Quel comunista triestino che attraversò il secolo breve

Vittorio Vidali, Missione a Berlino, Milano, Vangelista, 1978, pp. 155, lire 3.300.
Poco a poco il quadro dell’esistenza di Vittorio Vidali si ricompone, esce dallo schema tradizionalmente mitico di una concezione sopravvissuta per anni e va assumendo contorni se non precisi, tuttavia meglio definiti, e il mosaico di una vita tende a ricomporsi. Non tutte le tessere sono ancora al loro posto, chiazze di fondo grezzo sono ancora visibili, non soltanto perché il protagonista deve ancora completare l’autobiografia, ma anche perché c’è una discontinuità di racconto, laddove l’autore ha messo mano alle sue memorie, per cui ancora più evidenti appaiono le chiazze di intonaco non coperte dalle tessere del mosaico.
Missione a Berlino non sfugge a questa impressione e forse qui parlarne è solo pretesto per una più ampia considerazione su tutto quanto di autobiografico è comparso finora presso l’editore Vangelista che certo è, oltre che un amico, un affettuoso pungolo alla fatica dell’autore.
Vidali, dopo anni di milizia, non ancora del tutto a riposo, sta in questi anni alacremente scrivendo di se stesso. Ma dire di « se stesso » è usare un termine o un’immagine impropri, perché non c’è mai l’elemento di contrapposizione fra il protagonista e gli avvenimenti, tra l’attore e il palcoscenico della storia su cui opera.
Sembra vi sia quasi riluttanza a parlare di sé, a indicare il ruolo personale, il fatto legato alla propria persona. Semmai vengono posti al centro dell’attenzione la riflessione sulle cose, la valutazione dei fatti, il confronto con gli avvenimenti, lasciando al lettore il giudizio sul ruolo del protagonista.
È così anche per cinque episodi di Missione a Berlino; che raccontano alcune vicende degli anni venti e trenta. Nell’episodio che dà il titolo al libro Vidali è inviato a Berlino per una missione che inizia sotto il segno dell’ambiguità già a Mosca. I personaggi che deve cercare di sottrarre alla Gestapo sono in realtà già segnati ed egli stesso, se non fosse quel combattente di razza che è, rischierebbe di essere coinvolto in un tranello. Se si salva, se si sottrae a un destino che sembra designarlo come vittima predestinata non è tanto per il fiuto che lo contraddistingue e lo aiuta, ma perché ha già dietro le spalle un pesante fardello di esperienze e di prudenze costruite e affinate nella lotta contro il fascismo italiano.

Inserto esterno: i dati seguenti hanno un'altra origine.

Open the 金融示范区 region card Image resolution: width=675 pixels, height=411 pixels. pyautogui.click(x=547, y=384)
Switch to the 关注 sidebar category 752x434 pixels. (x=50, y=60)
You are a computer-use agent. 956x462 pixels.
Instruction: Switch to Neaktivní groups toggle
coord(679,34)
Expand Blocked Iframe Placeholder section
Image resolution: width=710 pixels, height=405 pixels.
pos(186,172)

E tuttavia sorge una curiosa domanda per questo e altri capitoli dei suoi scritti: perché Vidali ci racconta questa storia, un episodio fra i tanti della sua milizia, un avvenimento di non grande rilievo a confronto con le imprese epiche di Spagna, ad esempio? E in quanti altri casi ci sono nate le stesse domande, ci si è chiesti il perché di talune annotazioni, di talune pagine, di certi racconti? Una volta ancora, quindi, leggendo Vidali, si ha l’impressione (ma perché non dire anche la certezza?) che le pagine oggetto della lettura trascendono i fatti, diventano elementi di una più vasta e generale considerazione sul personaggio.

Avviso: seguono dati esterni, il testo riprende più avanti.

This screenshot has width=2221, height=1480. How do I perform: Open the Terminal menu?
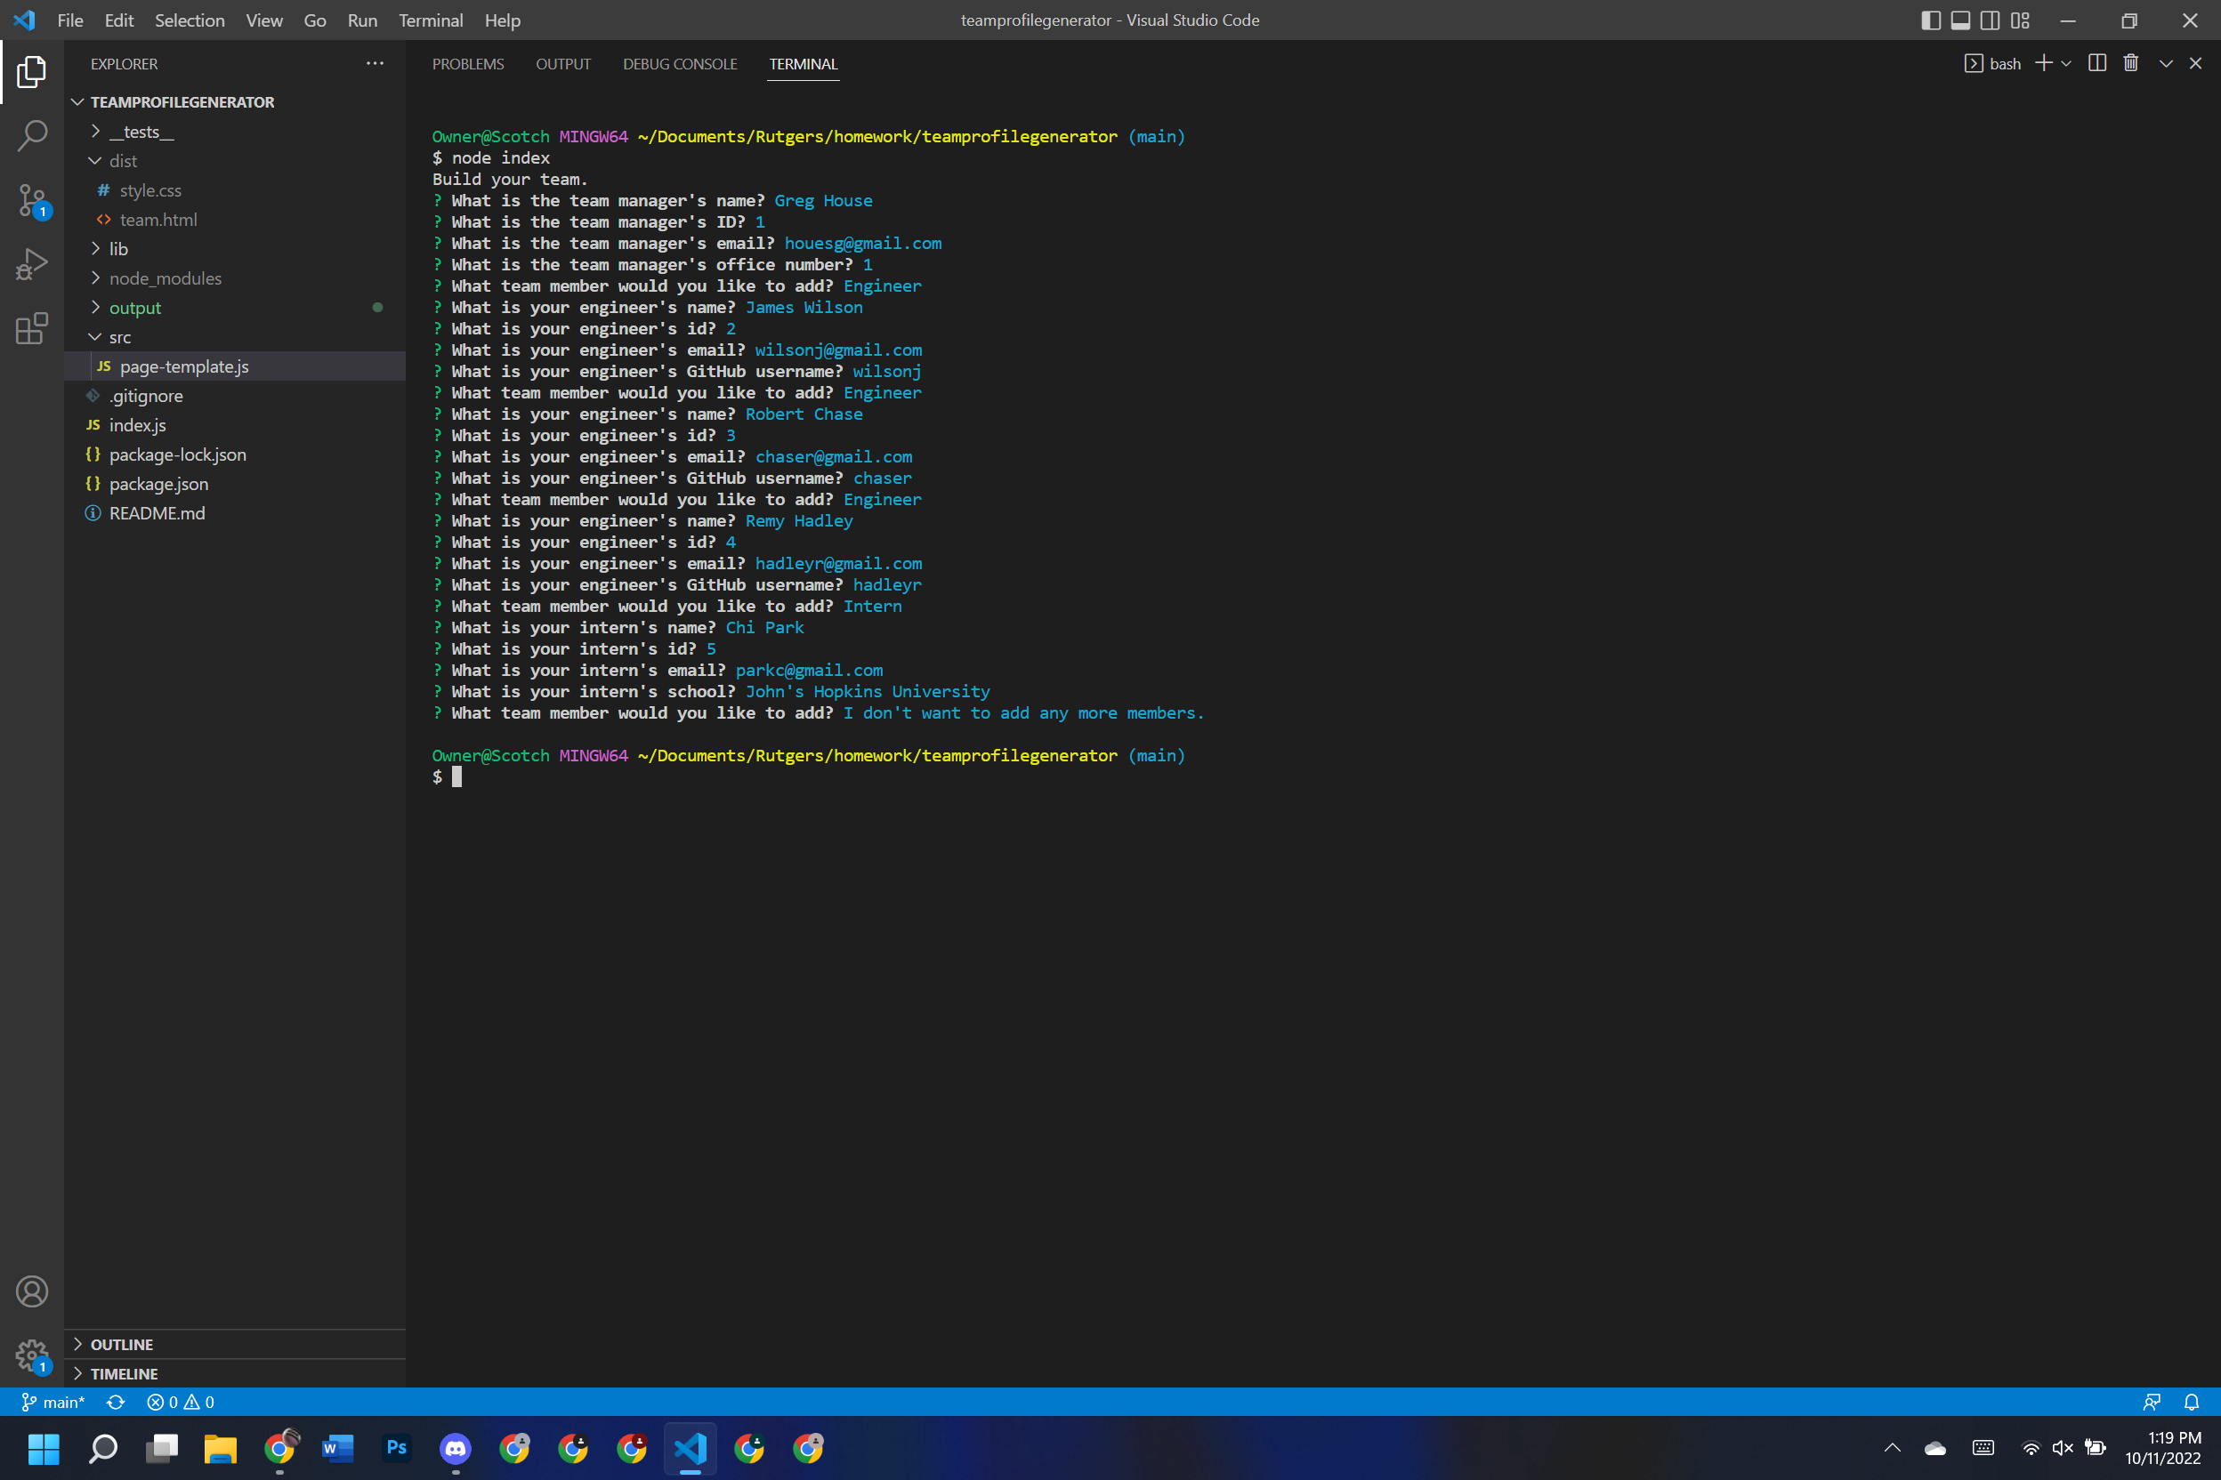(431, 20)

Andranno forse rilette alcune riflessioni che Claudio Magris esprimeva su un quotidiano, tempo fa, relativamente al dato umano del personaggio, proprio per Missione a Berlino. Nemmeno per Magris il dato immediato di lettura degli episodi autobiografici sono l’elemento immanente e permanente dello sforzo di Vidali. C’è un segno più interiore in tutto questo che va colto con qualche sforzo concentrando su più piani la lettura, stratificando i significati del singolo episodio: una lettura fine a se stessa di puro racconto, di ricostruzione a posteriori di un fatto; un giudizio intrinseco all’avvenimento con tutte le sue implicazioni dialetticamente critiche; una attualizzazione del discorso che vuol essere il vero motivo della rievocazione riportata alla luce del presente come contributo diretto, immediato, contingente e attinente alla categoria del politico.
Citeremo un passo, il più scoperto che ci viene alla mano, ma che è chiave di lettura per altri meno evidenti, meno appariscenti, più sfumati e variegati pur senza essere geroglifici.
Vidali correndo su un treno verso Mosca ricorda un arresto avvenuto a Trieste nel Capodanno del 1918 per aver salutato l’anno nuovo con un « Viva la rivoluzione russa! Viva Lenin! ».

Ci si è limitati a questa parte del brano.